When people speak of post-Soviet Belarus – a country that somehow manages to be both right on the edge of Europe and almost completely unknown in the West – the usual consensus conjures a land ‘frozen in time’. Meaning a kind of Brezhnev-era stasis, democratic progress blocked – in perhaps equal measure – by an autocratic government and the weak sense of national identity among the Belarusian populace, who have historically been under one boot or another.
But politics aside, there is a striking change on at least one cultural level. When I first visited and began photographing in Belarus in 2000, the local photography scene was very different than it is today.
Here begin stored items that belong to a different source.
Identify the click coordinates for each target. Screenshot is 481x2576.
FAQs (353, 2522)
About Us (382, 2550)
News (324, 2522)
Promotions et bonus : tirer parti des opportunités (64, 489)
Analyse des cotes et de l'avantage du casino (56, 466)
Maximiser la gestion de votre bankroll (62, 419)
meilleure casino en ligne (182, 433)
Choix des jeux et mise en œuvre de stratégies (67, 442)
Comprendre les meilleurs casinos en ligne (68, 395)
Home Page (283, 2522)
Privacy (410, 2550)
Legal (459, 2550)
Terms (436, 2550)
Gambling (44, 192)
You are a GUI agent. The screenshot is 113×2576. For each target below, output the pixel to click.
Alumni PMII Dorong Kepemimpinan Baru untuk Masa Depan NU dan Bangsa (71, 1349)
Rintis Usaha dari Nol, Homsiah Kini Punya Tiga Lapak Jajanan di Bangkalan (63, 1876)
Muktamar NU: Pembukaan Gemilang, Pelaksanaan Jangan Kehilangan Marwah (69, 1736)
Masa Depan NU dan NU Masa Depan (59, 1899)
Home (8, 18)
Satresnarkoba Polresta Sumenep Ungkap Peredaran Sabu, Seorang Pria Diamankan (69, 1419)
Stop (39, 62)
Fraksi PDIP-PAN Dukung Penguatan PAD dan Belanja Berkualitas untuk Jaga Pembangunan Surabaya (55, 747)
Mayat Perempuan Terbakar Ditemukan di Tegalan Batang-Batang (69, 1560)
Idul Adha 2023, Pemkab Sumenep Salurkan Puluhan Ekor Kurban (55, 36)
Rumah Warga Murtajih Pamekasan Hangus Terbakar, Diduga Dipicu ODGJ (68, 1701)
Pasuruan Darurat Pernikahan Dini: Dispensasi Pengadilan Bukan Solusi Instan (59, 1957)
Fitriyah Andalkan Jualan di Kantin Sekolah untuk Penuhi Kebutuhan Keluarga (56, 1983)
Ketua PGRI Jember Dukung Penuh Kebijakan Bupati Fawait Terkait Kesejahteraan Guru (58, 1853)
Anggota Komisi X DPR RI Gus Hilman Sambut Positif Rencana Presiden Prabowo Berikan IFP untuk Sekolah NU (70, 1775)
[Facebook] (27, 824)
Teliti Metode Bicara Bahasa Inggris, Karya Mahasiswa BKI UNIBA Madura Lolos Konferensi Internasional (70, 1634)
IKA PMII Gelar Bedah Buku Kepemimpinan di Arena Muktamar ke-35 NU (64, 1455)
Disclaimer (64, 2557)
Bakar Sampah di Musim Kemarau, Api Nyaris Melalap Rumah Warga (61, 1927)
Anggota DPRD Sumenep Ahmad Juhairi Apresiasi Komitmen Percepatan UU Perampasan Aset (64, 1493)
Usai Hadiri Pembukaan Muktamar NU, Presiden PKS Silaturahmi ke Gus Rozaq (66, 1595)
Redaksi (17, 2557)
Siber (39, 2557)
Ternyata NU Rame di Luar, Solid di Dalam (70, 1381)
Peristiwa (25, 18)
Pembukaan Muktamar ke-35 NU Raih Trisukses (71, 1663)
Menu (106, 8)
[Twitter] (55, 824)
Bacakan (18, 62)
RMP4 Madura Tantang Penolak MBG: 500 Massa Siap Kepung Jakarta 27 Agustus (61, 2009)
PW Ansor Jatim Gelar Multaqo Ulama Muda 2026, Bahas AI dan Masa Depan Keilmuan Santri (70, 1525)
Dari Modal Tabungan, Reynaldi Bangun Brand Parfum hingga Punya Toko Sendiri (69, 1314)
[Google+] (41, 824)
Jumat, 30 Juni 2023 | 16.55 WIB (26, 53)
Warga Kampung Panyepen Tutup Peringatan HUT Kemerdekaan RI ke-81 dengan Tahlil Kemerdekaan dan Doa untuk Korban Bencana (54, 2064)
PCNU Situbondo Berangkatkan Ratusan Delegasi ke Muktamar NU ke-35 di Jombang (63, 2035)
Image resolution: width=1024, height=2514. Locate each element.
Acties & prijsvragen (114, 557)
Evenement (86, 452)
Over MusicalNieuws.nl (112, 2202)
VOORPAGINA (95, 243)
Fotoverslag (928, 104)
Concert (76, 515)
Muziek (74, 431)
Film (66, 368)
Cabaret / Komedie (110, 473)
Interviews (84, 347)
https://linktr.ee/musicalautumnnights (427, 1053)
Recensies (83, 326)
With a state-controlled media, much press photography was of the most generic variety. On the other end of the spectrum was some rather slick, conceptual fine-art photography that too often bordered on kitsch.
But what was notably lacking at the time was the next generation of photographers, those who could act as sensitive observers and interpreters of the society around them. A rare few people and institutions carried the flame forward and nurtured the documentary tradition. What has emerged, slowly but inexorably over the last decade, is a crop of younger photographers determined to not just connect with international currents in photography, but to put their drive, new aesthetics, and varied points of view in service of better understanding their Belarus. These are photographers with a worldview, yet are deeply attached to their troubled and little-known homeland.
Documentary photographer Alexander Kladov is among the finest of this dynamic new generation. His method of portraiture – quiet, unhurried, studied, sensitive, direct but atmospheric – is very effective at peeling away the layers of the young people he focuses on and, as importantly, their surroundings. Far from the recently rehabilitated Potemkin polish of central Minsk, he explores the margins of the city, a somewhat untended garden of self-contained kids playing in still air, air that seemingly has been bottled too long but refracts the light in magical ways. Stasis made nearly visible, and in fact quite beautiful.
Alex is not searching for what is bad, or good. With grace and equanimity, he intuitively gravitates toward what simply IS, and gives it a gentle caress. He seems to understand that any exploration of Belarus that hopes to reach a wider audience must show not just Belarusians but Belarus. This visual balance is key, this depiction of modest Belarusians amid the suggestion of their land, their homes, their territory, their dreams.
What will they make of it? Seems to be the question. It’s still too soon to know. Belarusians are often called stoic, and it’s true there is no sense of urgency in the photos, no restlessness, no pathos, no implied manifesto. For now, for these young people in their gorgeous light in the bottle, it’s enough to present themselves for the lens, and for our consideration. This seems to be enough for Alex Kladov as well, which is one of the special gifts of his work.